Il day after del siluramento di due membri dello staff del ministero della Cultura non è indolore, per Fratelli d’Italia e Alessandro Giuli. E lo si capisce dai retroscena pubblicati sui giornali, Repubblica, il Corriere e non solo, che raccontano di una certa irritazione non solo in Fratelli d’Italia ma anche a Palazzo Chigi. Dove né Giorgia Meloni né Giovanbattista Fazzolari avrebbero gradito il siluramento di Emanuele Merlino (responsabile della segreteria tecnica del Mic) e Elena Proietti (capo della segreteria personale del ministro).
“Ma davvero lo ha fatto? Si vuole far cacciare? Ormai ha troppi nemici”, dicono in ambienti di FdI. E in effetti negli ultimi mesi al ministero della Cultura tira una brutta aria. Prima il caso Beatrice Venezi, stimata dalle Meloni, volto nuovo dell’arte non allineata a sinistra, fatta fuori dalla Fenice dopo mesi e mesi di polemiche. Dandola di fatto vinta a progressisti e sindacalisti. Poi la lite con Pietrangelo Buttafuoco per la Biennale di Venezia aperta “inevitabilmente” ai russi. E ora il siluramento di due membri dello staff, due non politici ma che fanno parte del “sistema” meloniano nei luoghi che contano.
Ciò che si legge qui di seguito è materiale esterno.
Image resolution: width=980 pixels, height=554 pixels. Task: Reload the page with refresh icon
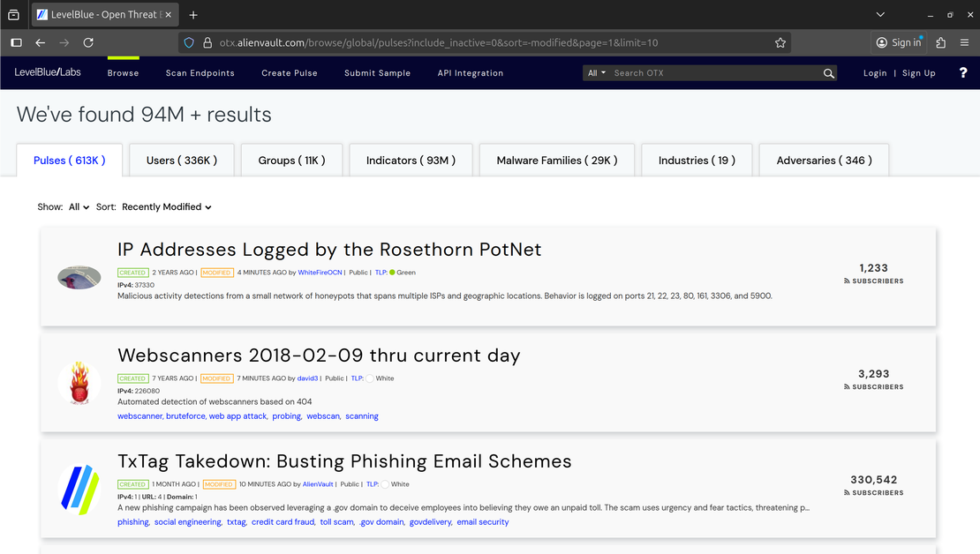[88, 42]
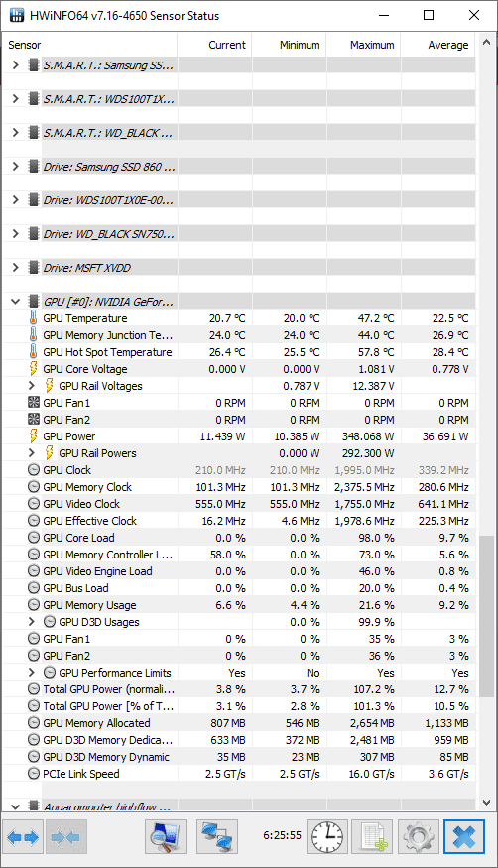Click the scroll down arrow
Viewport: 498px width, 868px height.
(x=486, y=803)
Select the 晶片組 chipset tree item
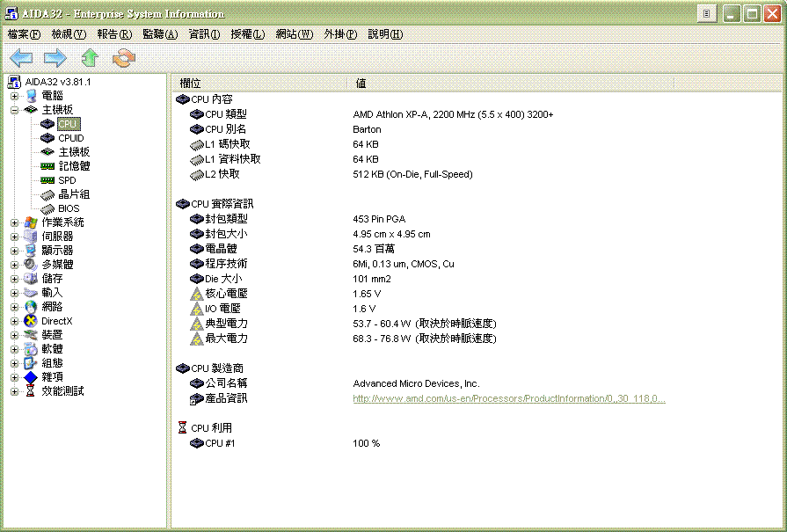This screenshot has height=532, width=787. [74, 194]
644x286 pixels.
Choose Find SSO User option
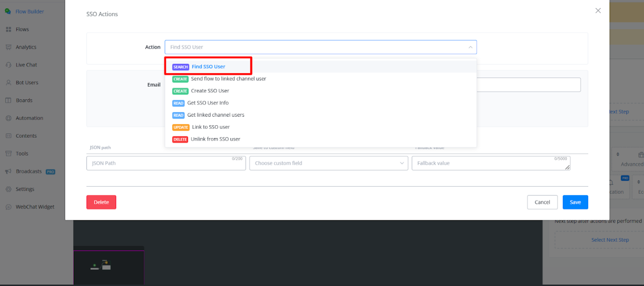[208, 67]
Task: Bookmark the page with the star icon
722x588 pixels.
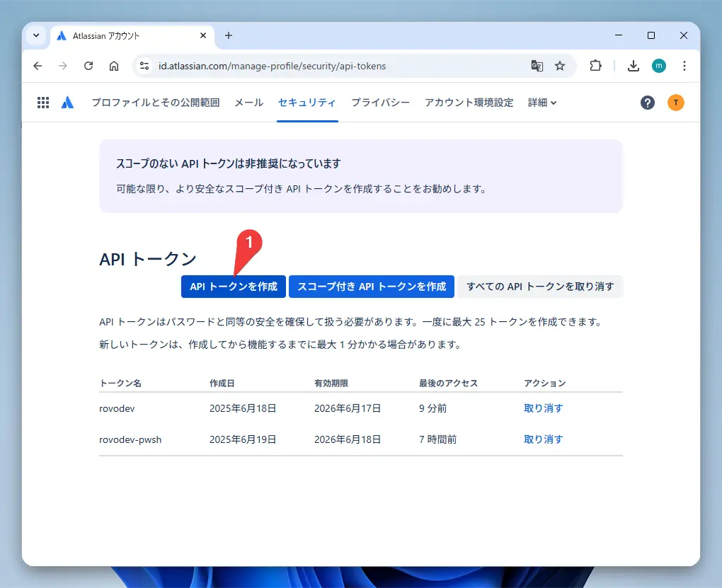Action: click(x=560, y=66)
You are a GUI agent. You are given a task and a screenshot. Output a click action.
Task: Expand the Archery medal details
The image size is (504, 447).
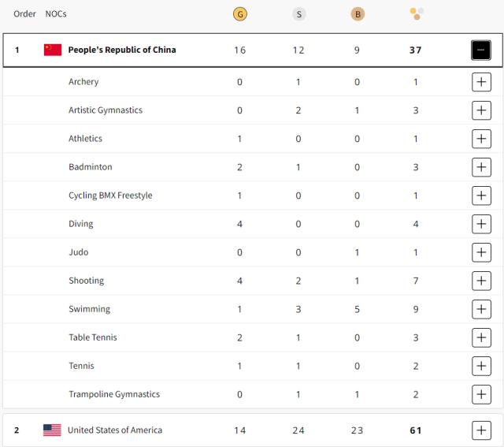click(481, 82)
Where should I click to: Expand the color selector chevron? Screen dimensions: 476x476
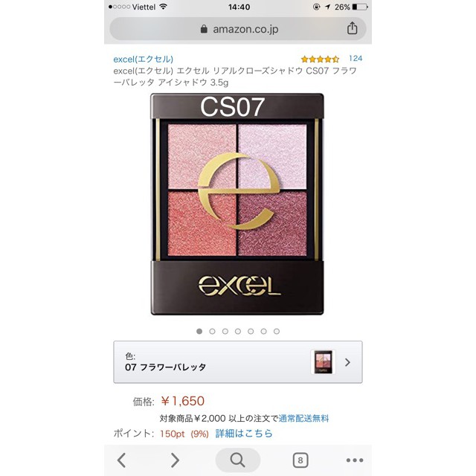coord(347,362)
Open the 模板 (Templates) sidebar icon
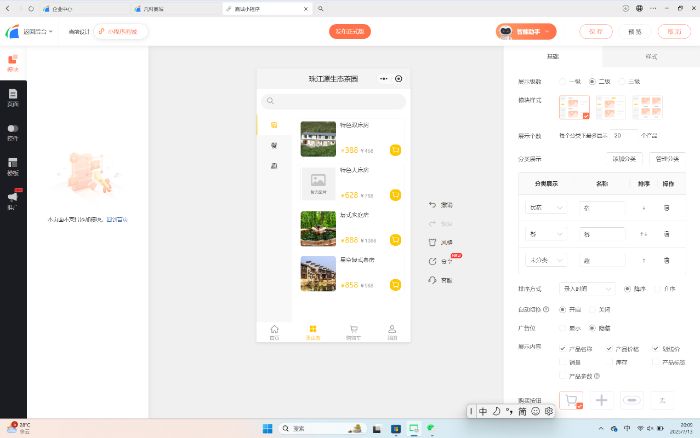Screen dimensions: 700x438 click(13, 165)
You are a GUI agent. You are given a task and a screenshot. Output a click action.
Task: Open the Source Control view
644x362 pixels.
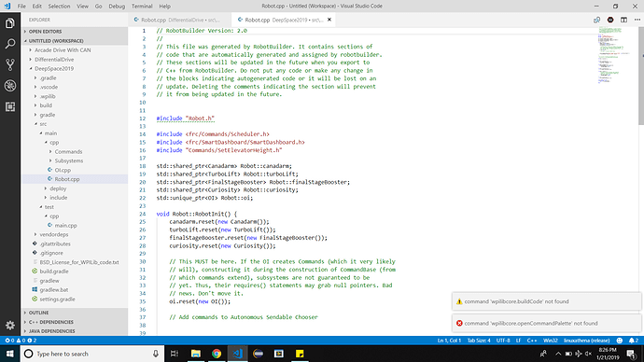pos(10,64)
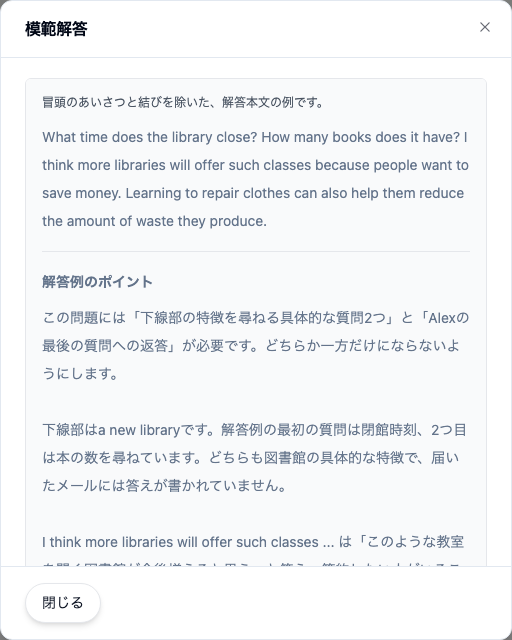Click the line starting この問題には「下線部の特徴
This screenshot has height=640, width=512.
click(256, 318)

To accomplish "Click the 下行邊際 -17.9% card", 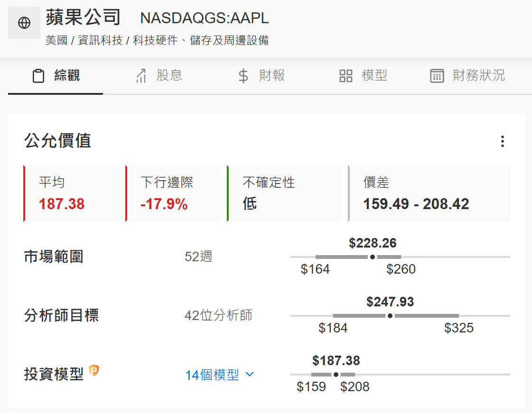I will pos(174,193).
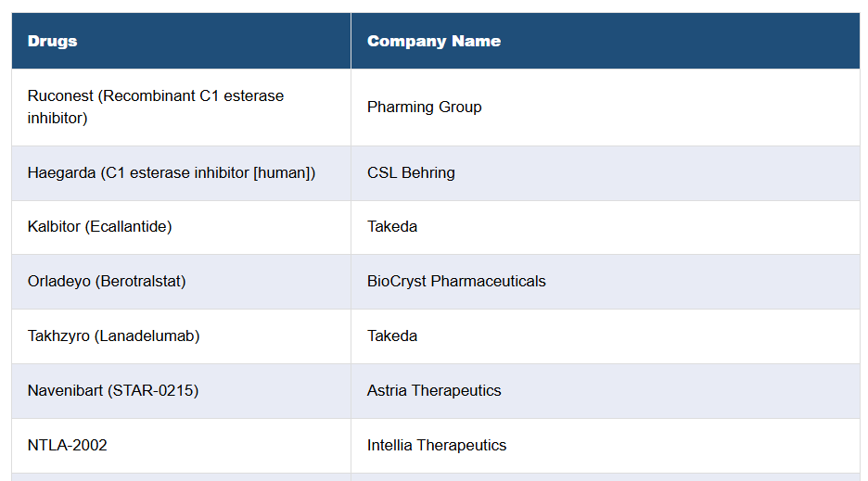Select the Ruconest drug name
Image resolution: width=868 pixels, height=481 pixels.
tap(61, 95)
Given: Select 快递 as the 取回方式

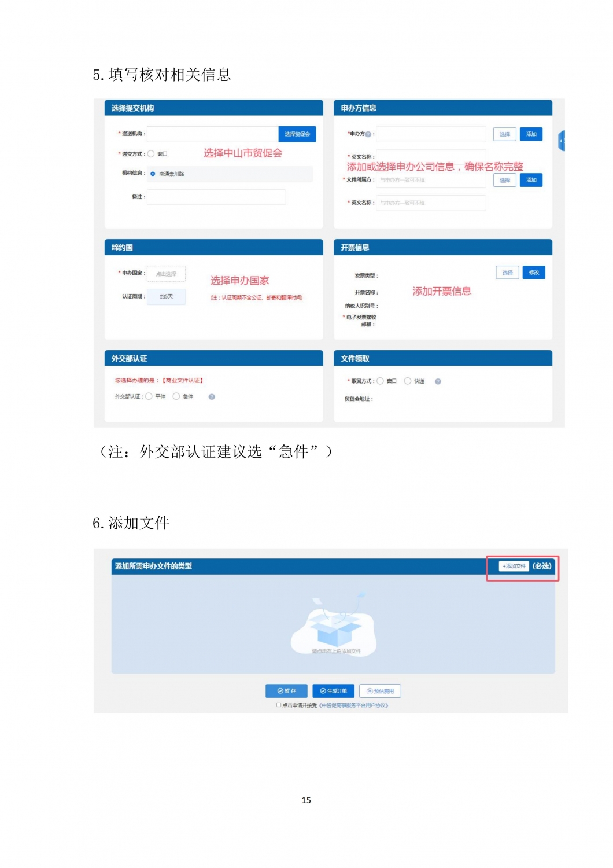Looking at the screenshot, I should pyautogui.click(x=408, y=381).
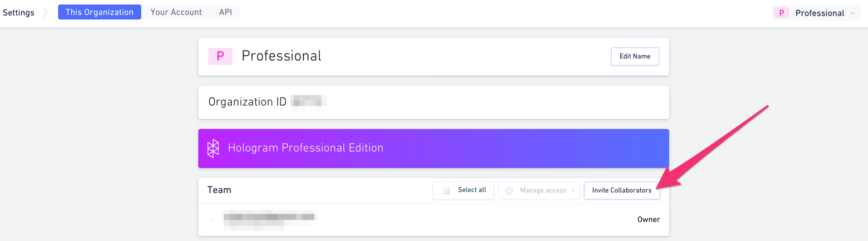Open the Manage access dropdown
Screen dimensions: 868x241
click(539, 191)
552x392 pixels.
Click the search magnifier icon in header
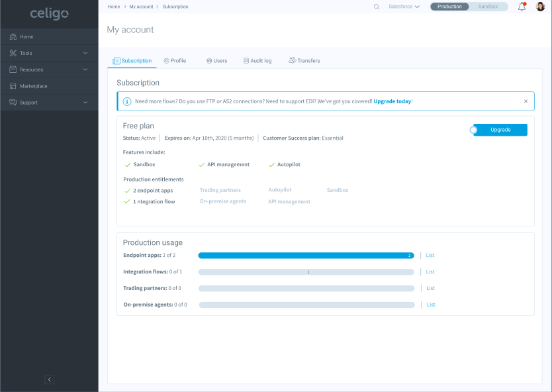[377, 7]
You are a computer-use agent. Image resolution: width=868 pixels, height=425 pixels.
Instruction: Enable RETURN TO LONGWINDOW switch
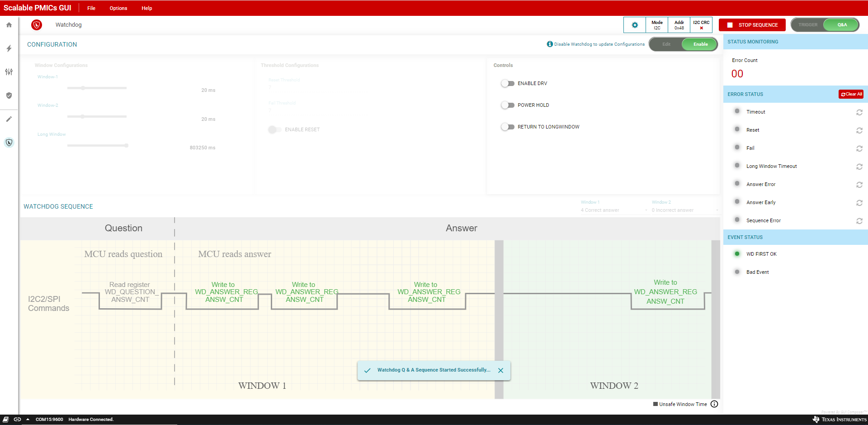pos(508,127)
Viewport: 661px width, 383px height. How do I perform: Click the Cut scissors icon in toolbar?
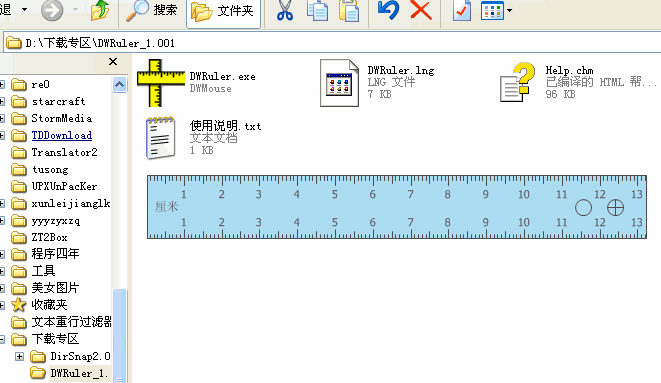[x=285, y=10]
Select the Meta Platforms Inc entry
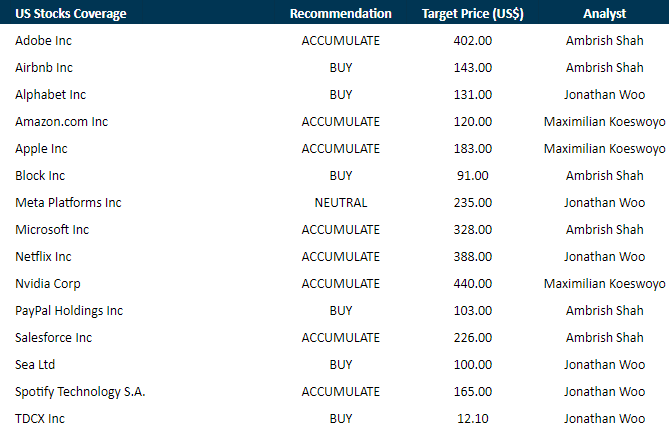The image size is (669, 429). pos(68,203)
Senza contare la lite pubblica con Salvini proprio sulla Biennalle e la lo scontro nella chat del consiglio dei ministri. “Alessandro paga lo scotto di non essere un politico e queste sono le conseguenze: sì, pure questa ce la potevamo risparmiare”, si lamentano i colonnelli di FdI.
E infatti ieri il capodelegazione di FdI, Francesco Lollobrigida, ha confermato la stima nei confronti dei due funzionari silurati da Giuli. Quasi a sconfessare la mossa del ministro della Cultura. Perché qui il problema non sembra tanto il fatto in sé: i due troveranno un’altra occupazione col partito. Ma l’effetto che ha sui giornali la bufera al Mic, soprattutto in un momento in cui il governo cerca di “risalire” dopo la sconfitta al Referendum e le dimissioni di Santanché e Delmastro. Ed è proprio a loro che Giuli fa riferimento quando spiega alla sua cerchia che se Meloni ha cacciato due nomi così pesanti, figurarsi se lui non può mandare via parte dello staff che “non gode più della mia fiducia” in modo da “poter scegliere i collaboratori che ritengo più opportuni”.
Intanto altre ombre si allungano sul Mic. Pare infatti che possa essere a rischio anche la poltrona di Valentina Gemignani, a capo del gabinetto del ministero.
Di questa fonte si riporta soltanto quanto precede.